When selling your home, you must market it online because that's where the buyers are, says Scott FladHammer, a Fort Wayne, Ind., real estate investor and president of the Real Estate Investors Association.
"The Web is the best way for sellers to reach buyers," says FladHammer. "It's not shocking to see real estate newcomers harnessing the power of online marketing and even outperforming industry veterans."
Indeed, many sellers have had success using sites such as Trulia, Craigslist and eBay (EBAY) to put their homes in front of buyers. And increasingly, according to FladHammer, some sellers are even choosing to use online platforms in lieu of an agent. But whether you choose to sell solo or work with a pro, marketing your property online takes some work and know-how.
When you're selling a home, it's usually not a question of which site you want to list on, says Rich Urban, a real estate investor in Miami Beach, Fla.
"You're marketing the property, so you want to get in front of as many potential buyers as possible," Urban says.
These days, there are a lot of sites to choose from. Urban prefers Craigslist because it's free and well-targeted to a local area. But other sites have their advantages, too.
No matter where you list, Urban says it's important to consider
price and presentation. Write a succinct ad that addresses the kinds of details buyers want to see. High-quality photos that showcase the property's best features are also a good idea.

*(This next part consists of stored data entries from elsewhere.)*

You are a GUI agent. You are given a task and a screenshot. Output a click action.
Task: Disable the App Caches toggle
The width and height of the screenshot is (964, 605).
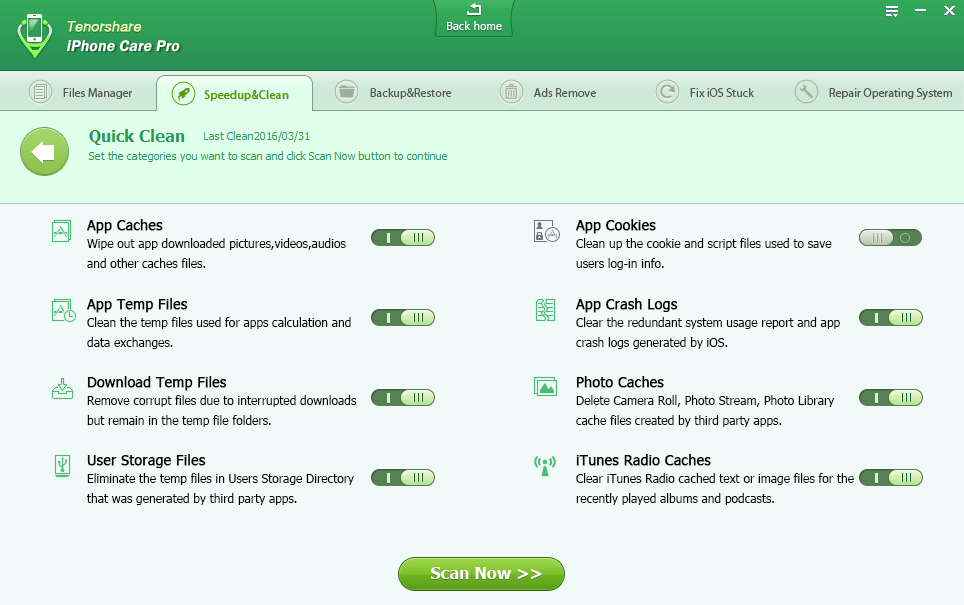(403, 238)
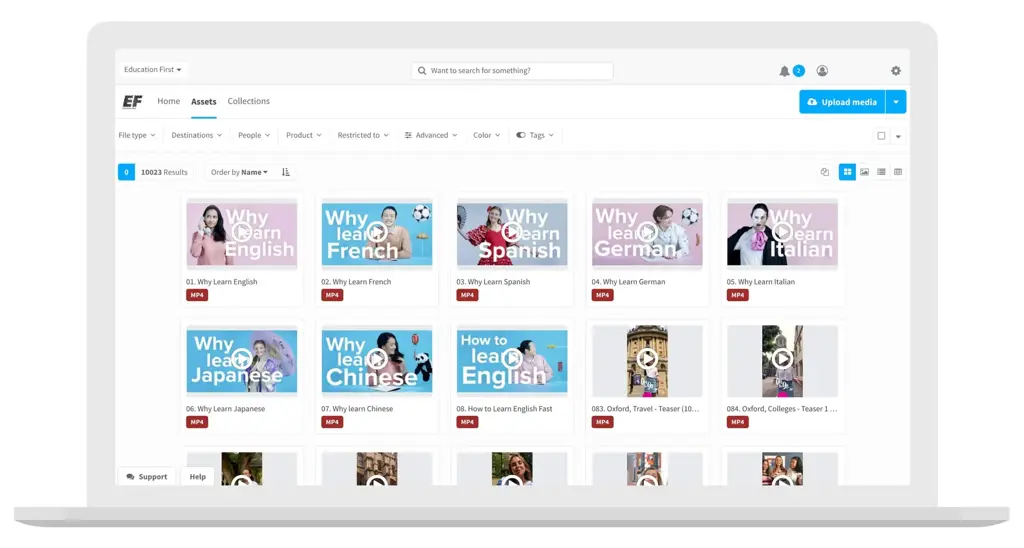Click the sort direction icon
The image size is (1024, 548).
click(x=286, y=172)
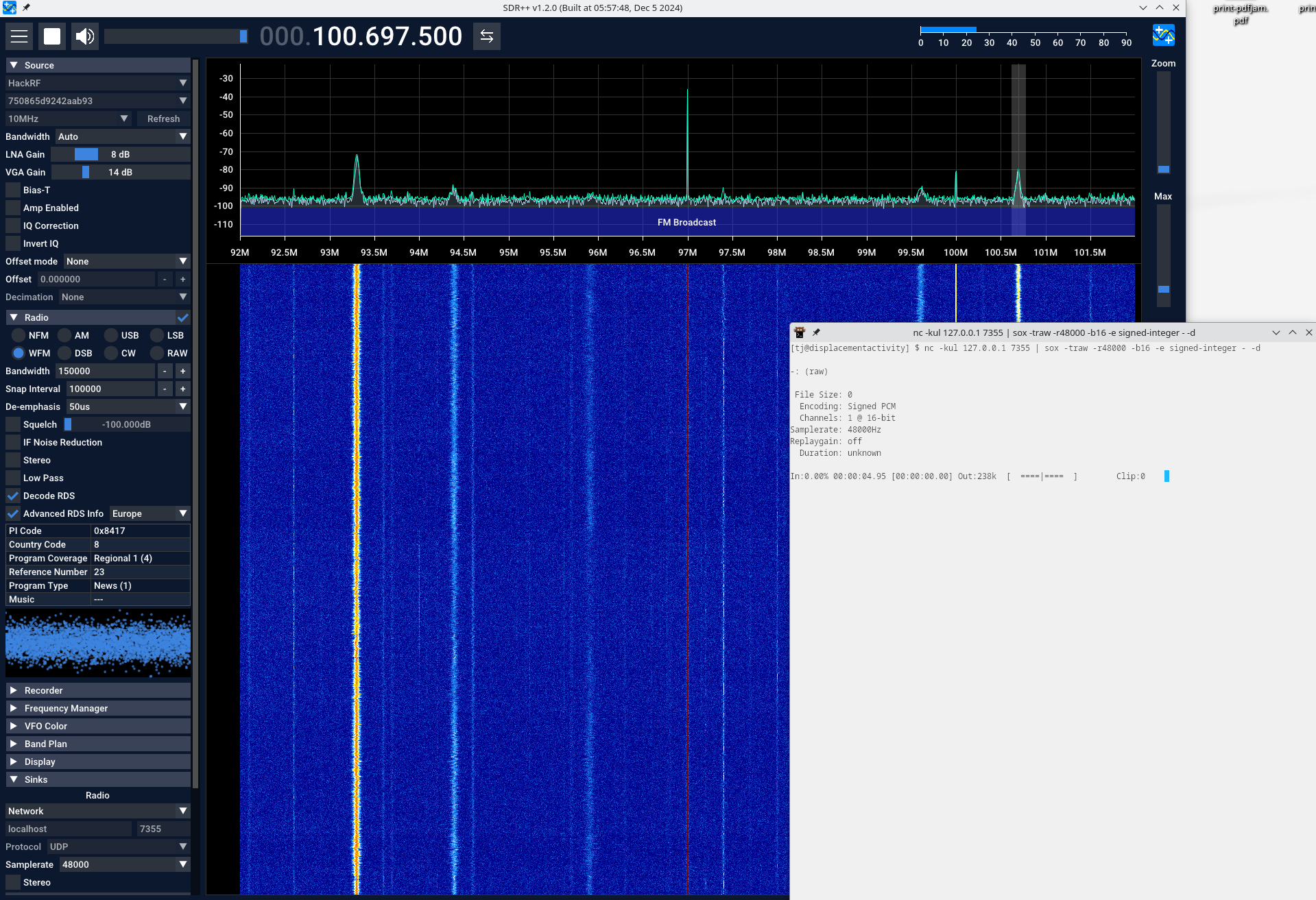The image size is (1316, 900).
Task: Decrease Snap Interval with minus button
Action: tap(165, 389)
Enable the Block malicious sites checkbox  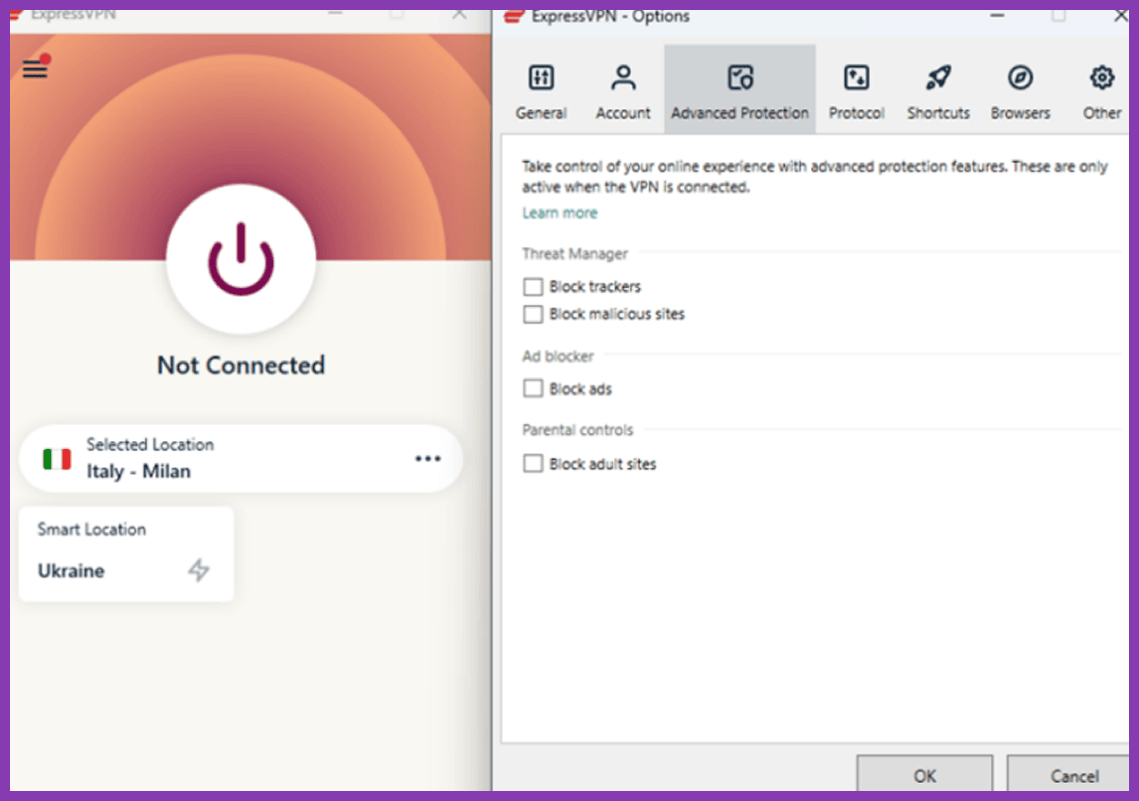tap(532, 314)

When it comes to marketing a property, some sellers might be inclined to do it alone. That's their prerogative, says Tupper Briggs, a broker who heads the Re/Max office in Evergreen, Colo. But he points out that many clients self-list online first before hiring him because they didn't price or market the property as well as they could have.
The more experience you have with pricing and marketing, the less likely you are to need a broker. If the broker offers online marketing and not much else, Urban says he's not sure that's a bargain.
"Online listings are really inexpensive, and on some sites they're free, so it's not a major selling point for a broker to offer an Internet marketing package," Urban says.
As for pricing, use all the tools, but take the data with a grain of salt. Each platform uses its own methodology for computing comparable listings.
Before you forgo the broker altogether, remember that brokers are likely to be the only people who have firsthand knowledge of the area's listing, according to Briggs.
If you choose to list your property for sale by owner, don't expect to bypass real estate agents entirely.
"You're going to hear from a lot of agents who want the listing," says Hunter Phoenix, a Los Angeles life coach and actress who bought and sold property on Craigslist without an agent.
Sellers can cut off cold calls from agents by including language in their ad that discourages that kind of solicitation. But there's a good chance you'll work with agents anyway, because many buyers bring their own, Phoenix says. Sellers shouldn't avoid buyers who hire agents, Phoenix says, but the buyers should pay the commission.
Listing the property on multiple platforms and creating good marketing materials are the easy part. What comes next is something most sellers don't see their brokers do, and for some people, it can be enough of a hassle to hire a professional.
"Sellers need to be able to sort through the looky-loos to find real, qualified buyers," says Urban. "That's always part of selling a home, and online is no different. But without an agent, the seller needs to field and filter those requests."
Depending on the area and the price that can mean a lot of calls and emails.
Sellers who work without an agent will also need to stage and show their property, says Phoenix. There are a lot of free, online resources that offer tips on doing that.
Many sellers list and market their homes on their own, and then hire a professional to handle the transaction. The reason is simple, says Joshua Marks, a real estate lawyer with JM Law Group in Philadelphia: "There are a number of legal issues that can come up that laymen just aren't equipped to handle."
Often, sellers will push back on the price after an inspection turns up needed repairs. Deciding who should pay, how much, and what kind of warranties come with that work raises issues beyond the reach of most laymen, Marks says. Then there sometimes are questions of easements and other property issues. Sellers who choose to go it alone may unknowingly expose themselves to liability years after the sale, Marks says.